"Anu" itu kata yang samar, mungkin. Meski terkadang orang memahami
sebagai kata yang merujuk ke vitalnya vital manusia. Padahal, "anu" itu
wilayahnya abu-abu, di garis tepi, antara nyata dan tak nyata; tergantung
ia akan ditarik ke sebelah mana. Mirip wujud, tapi belum berwujud; ada,
tapi tak ada.
"Anu" diucapkan untuk mewakili sesuatu yang hanya
diketahui si pengujar, dan yang akan diujarkan itu memang hal yang sulit
untuk dibahasakan.
Terkadang, "anu" juga semacam selingan untuk
mewakili kekosongan atau yang "lupa". Padahal, wilayah "lupa" ini sangat
tak enak jika dibiarkan kosong. Masuklah "anu" untuk menghidupkan
sesuasana. Misalnya begini, seorang pengamen menyanyikan lagunya Nike
Ardilla, "Malam-malam aku sendiri, tanpa...mu lagi." di ruang titik tiga
inilah, iya menghadirkan "anu" untuk mengisi kealpaannya.
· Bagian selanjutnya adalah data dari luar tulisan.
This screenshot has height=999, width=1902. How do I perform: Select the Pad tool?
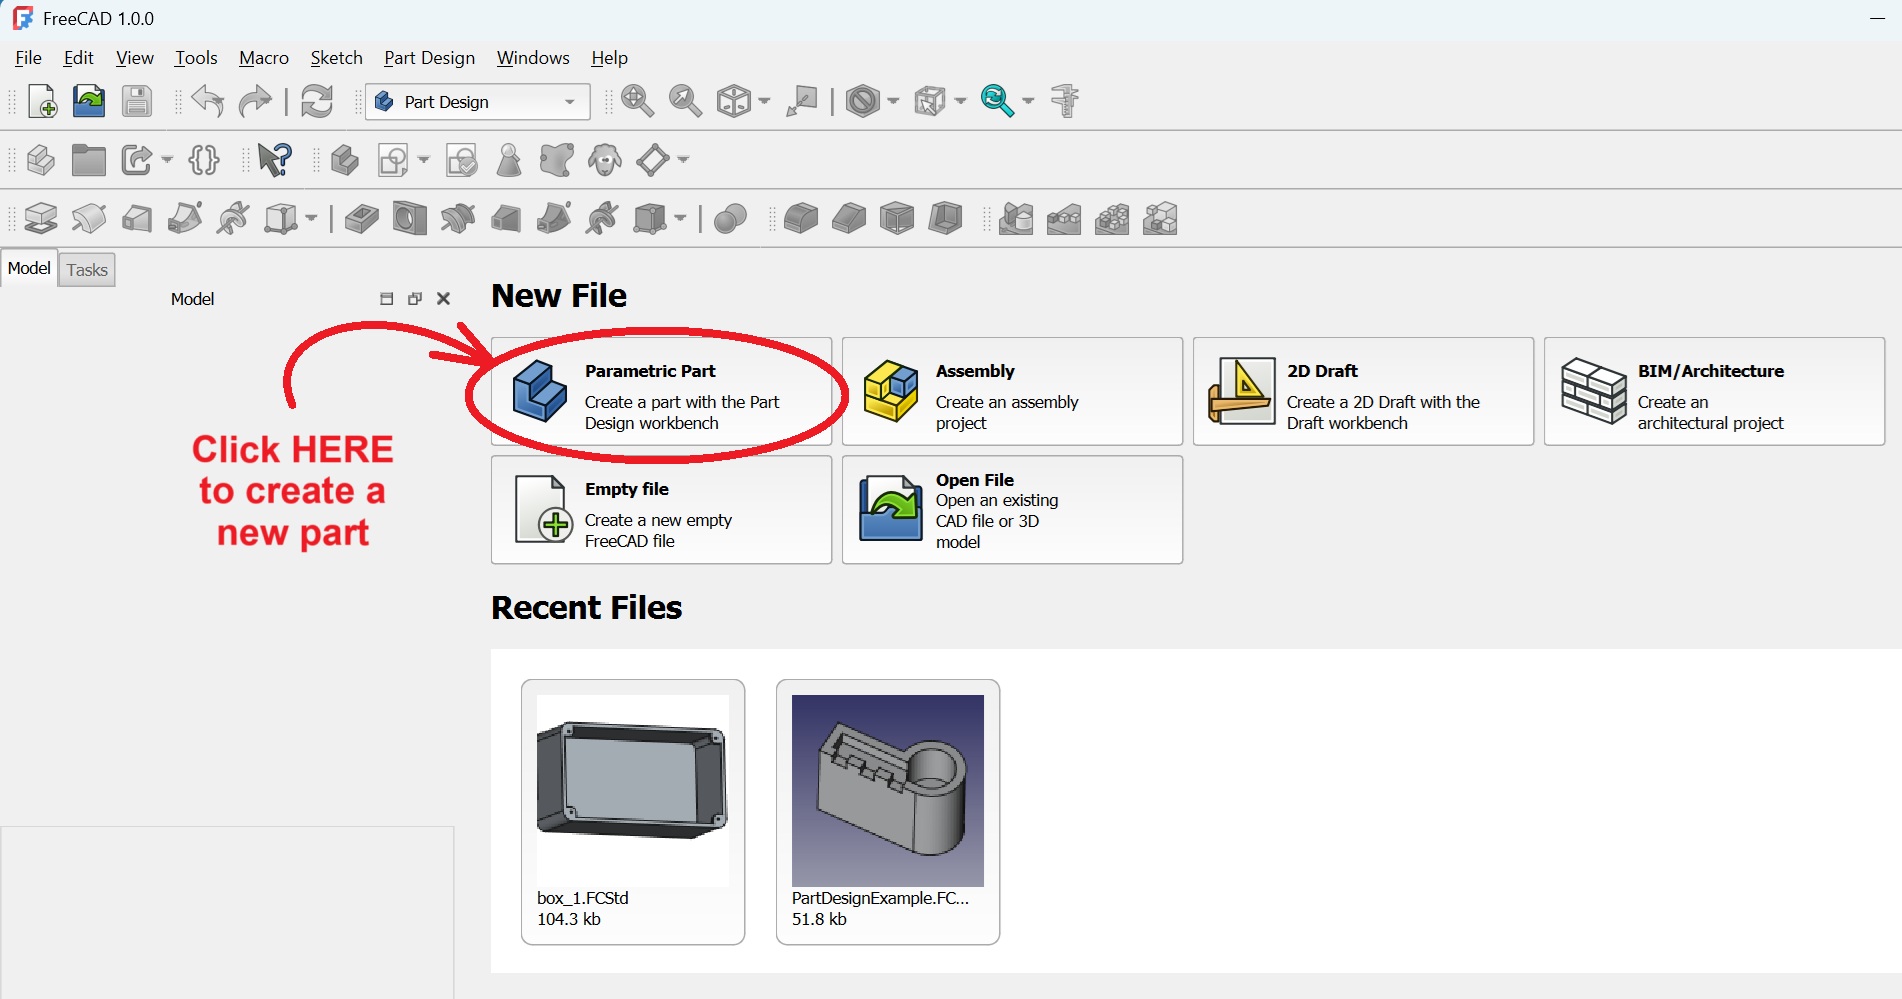pos(40,218)
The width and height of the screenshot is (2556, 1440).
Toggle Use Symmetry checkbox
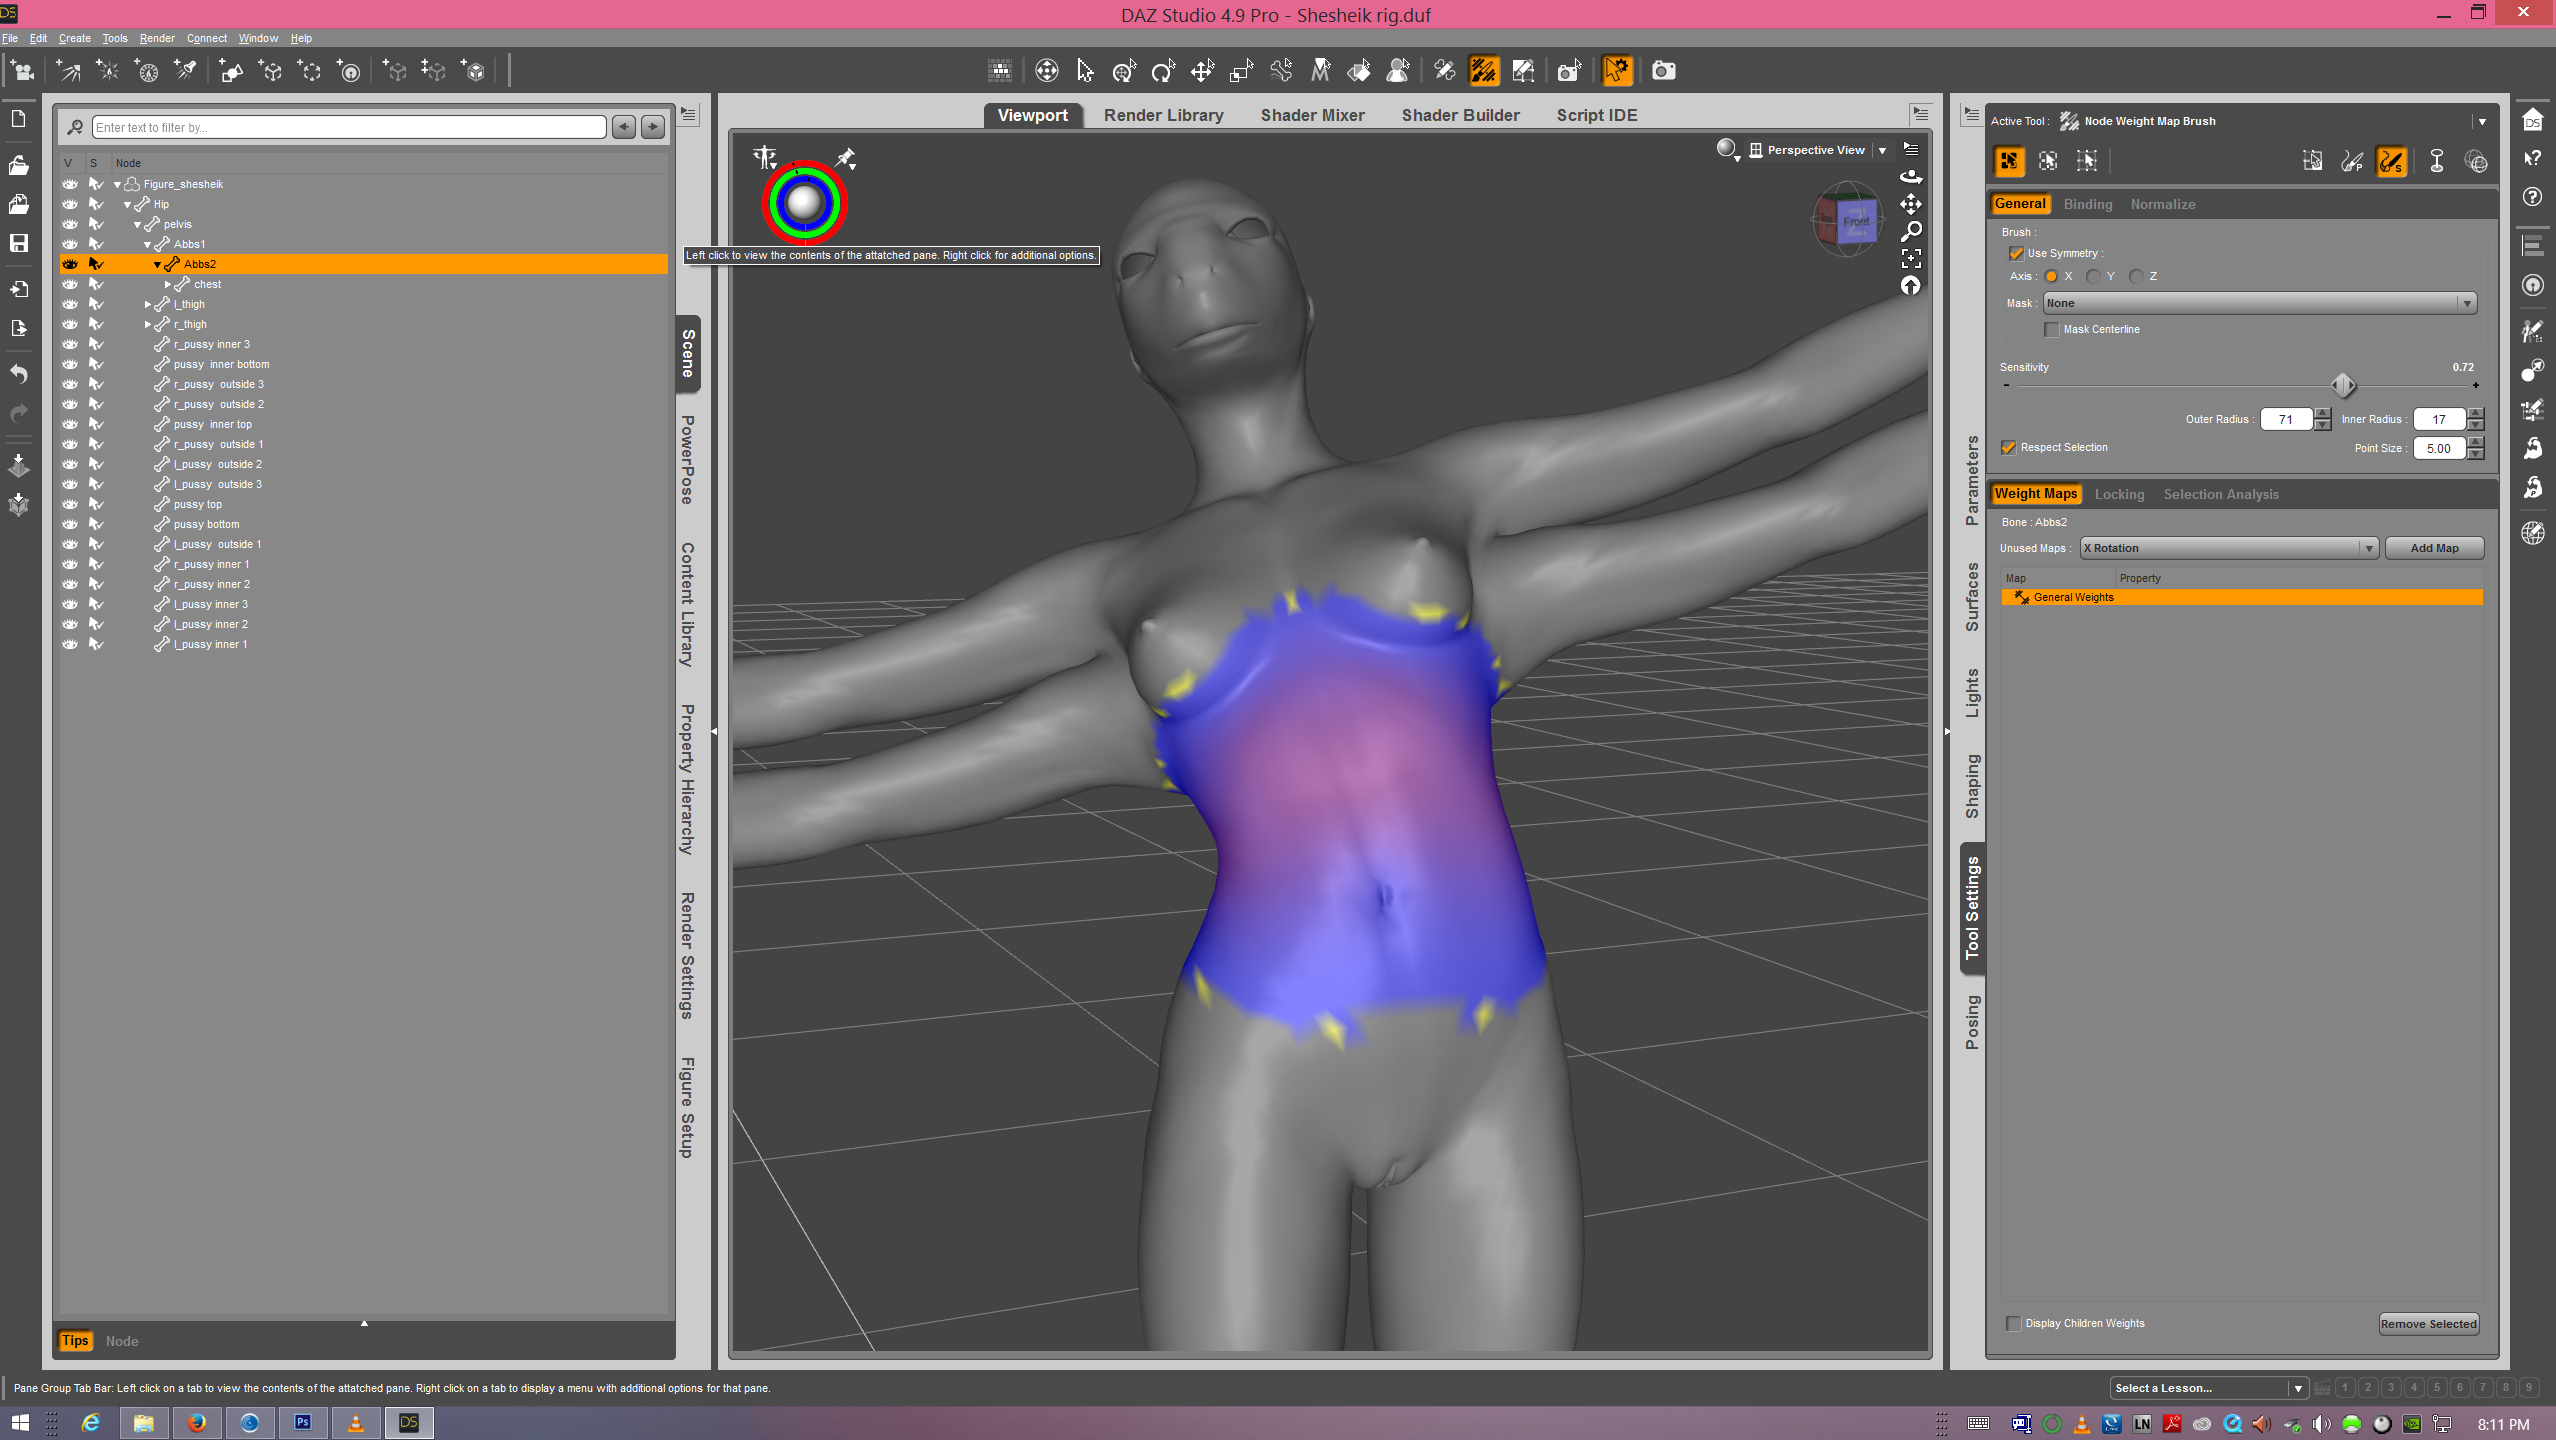2016,254
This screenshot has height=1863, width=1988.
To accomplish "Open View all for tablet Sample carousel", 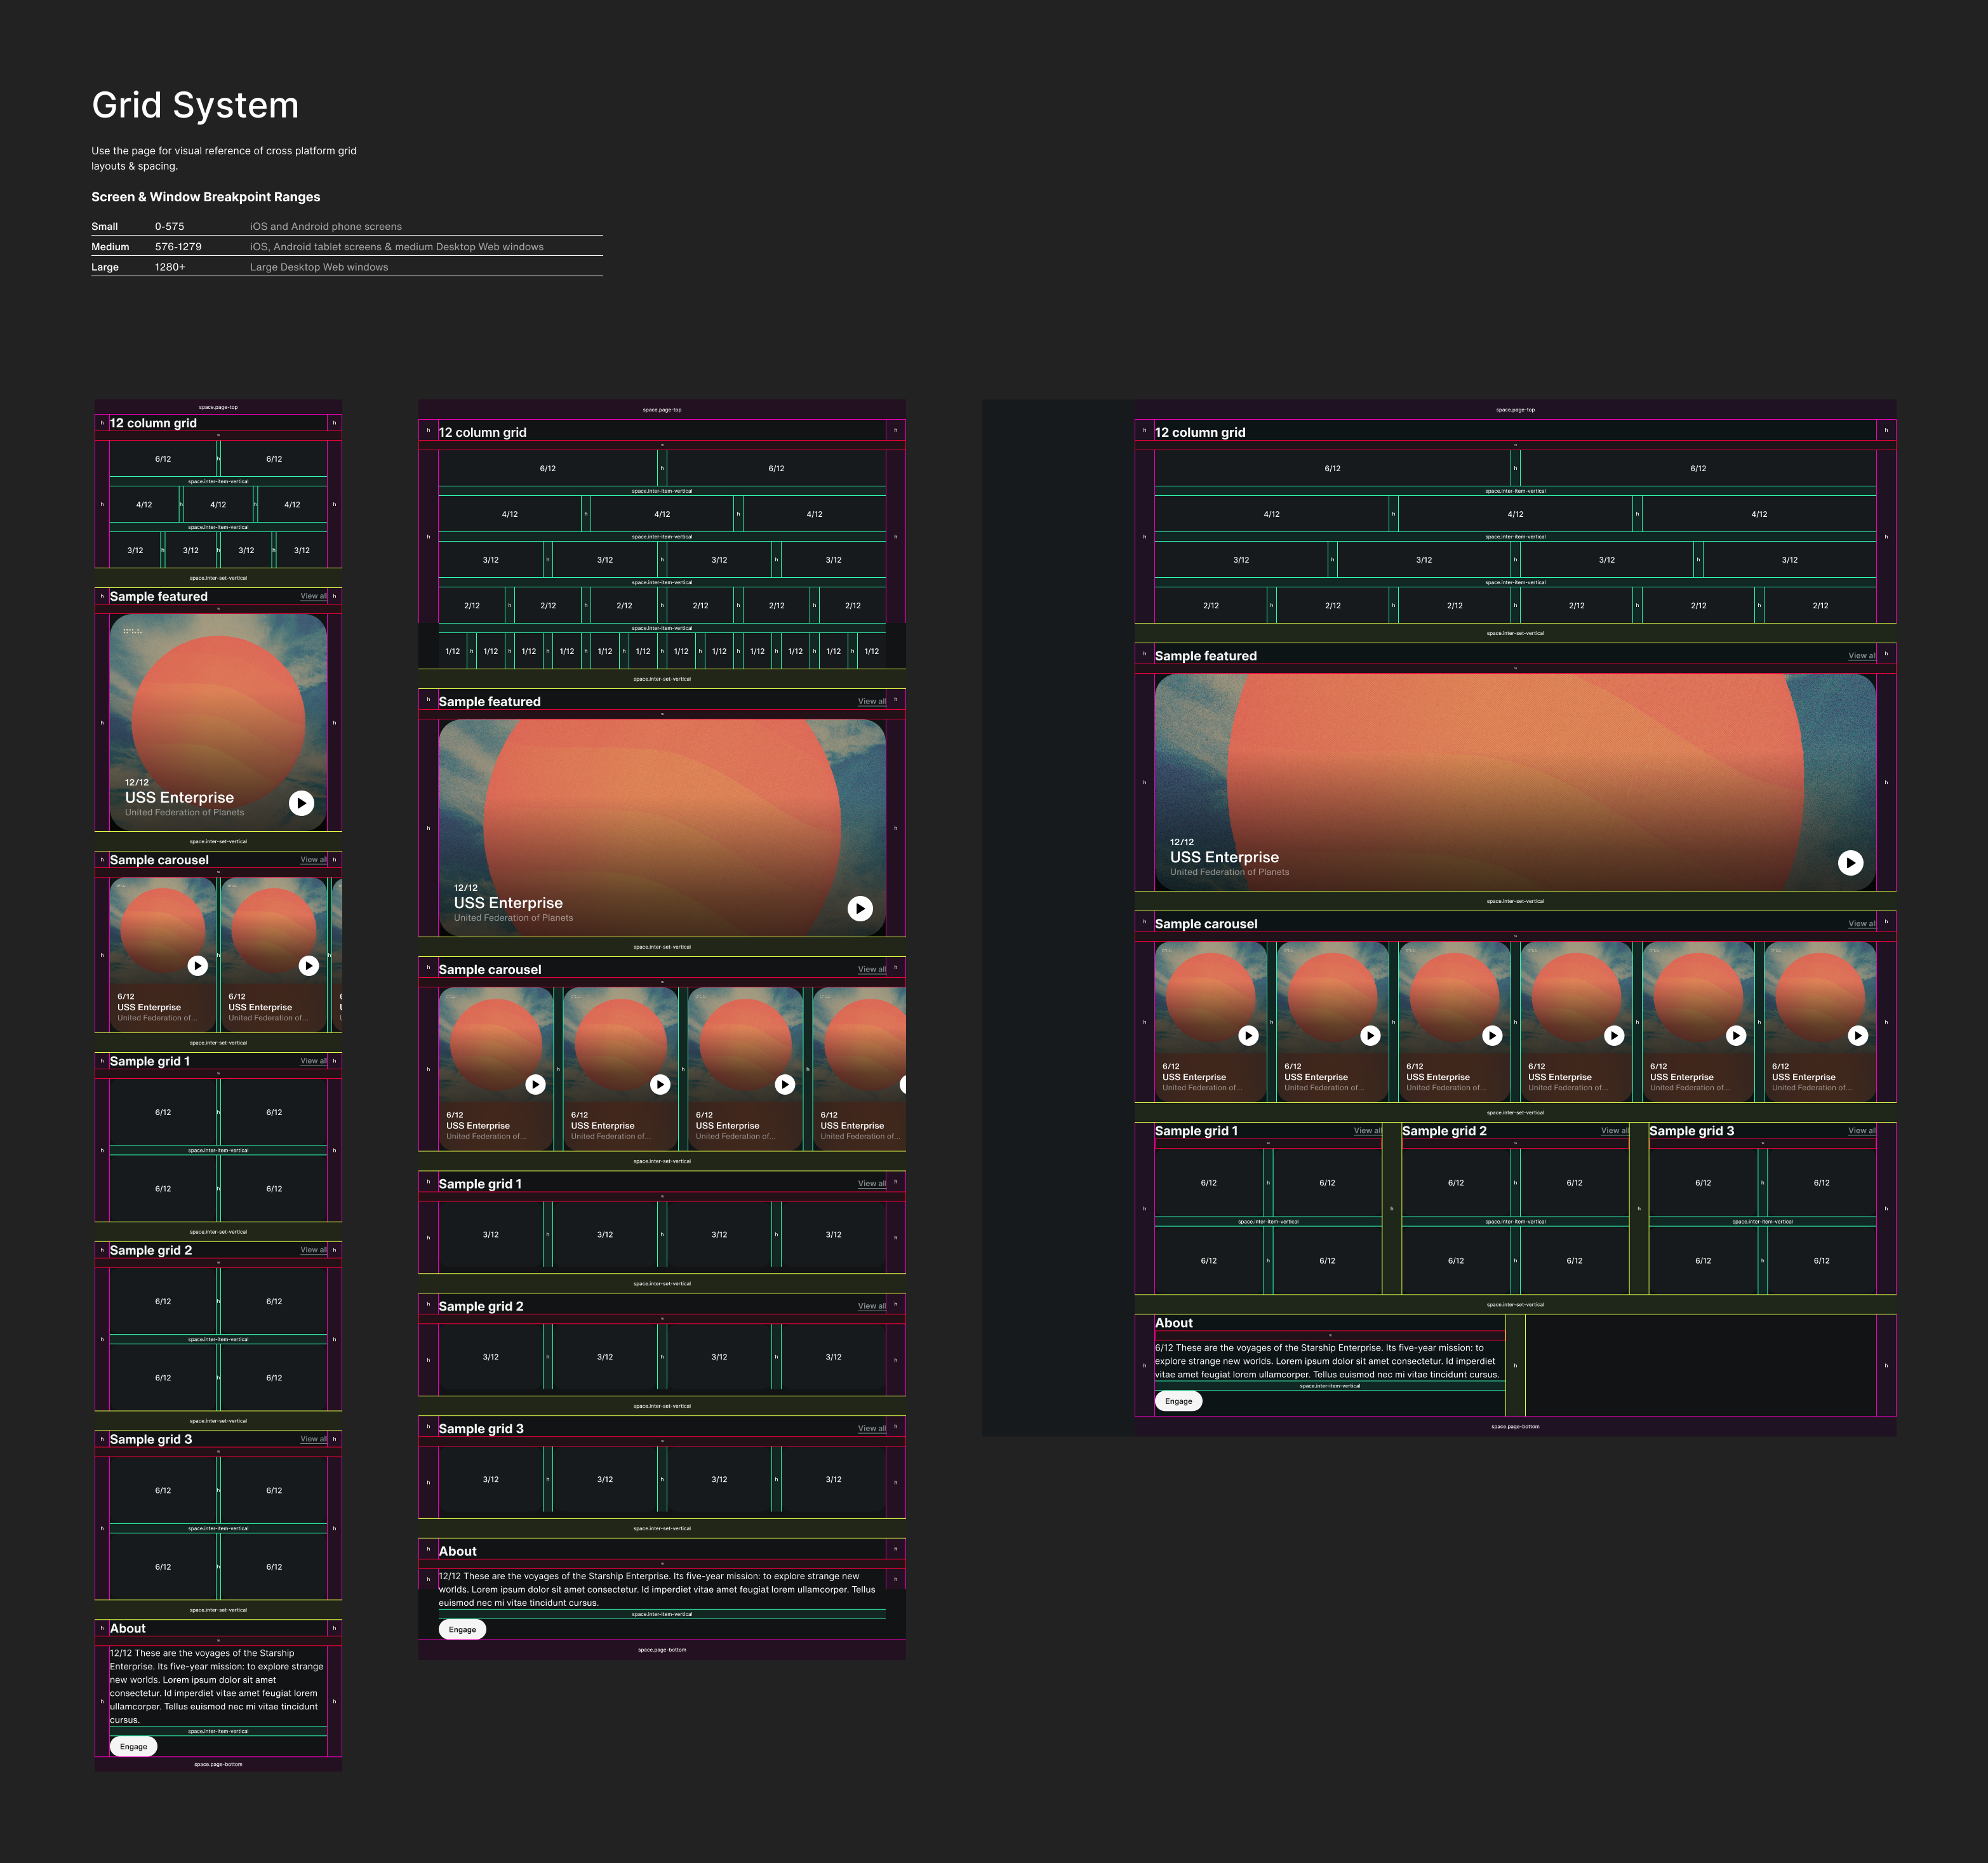I will coord(871,969).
Sebab, jika
dibiarkan kosong, bisa jadi pendengar akan gak "ngeh" atau nanti akan
menimbulkan semacam kerancuan-kerancuan dalam petikan gitarnya. Masak,
enak-enaknya nyanyi malah berhenti?
Karena itu, anu perlu hadir,
"Malam-malam aku sendiri, tanpa 'anu'mu lagi.". Memang ambigu,
menimbulkan tanda tanya dan ragam tafsir bagi pendengar. Tapi, yakinlah
"anunya" pengamen sama sekali berbeda dengan tafsirnya si pendengar. Anunya tafsir bukan anunya pendengar. Mereka memiliki keanuan sendiri, sesuai daya ilmunya, pemahaman, sangkaan, budaya mereka masing-masing. Meski, mereka berangkat dari kata yang sama: anu.
"Anu" memang tidak bisa paksakan. Anunya orang lain memang tidak bisa samakan, kecuali mereka sudah se-frekuaensi, atau ada kompromi-kompromi untuk memahami satu makna "anu". Anu, bisa saja Anda melembagakan, membuatkan kredo yang baku: "anu" itu begini, dan tak ada anu selain anu yang Anda pahami. Tapi, yakinlah, anu tidak akan sama setelah memasuki adat, budaya, negara yang lain. Anu hanya satu, tapi akan muncul beragam sangka tentangnya.
Anu wilayahnya "samar", dan ia membungkus dirinya dengan kesamaran tersebut.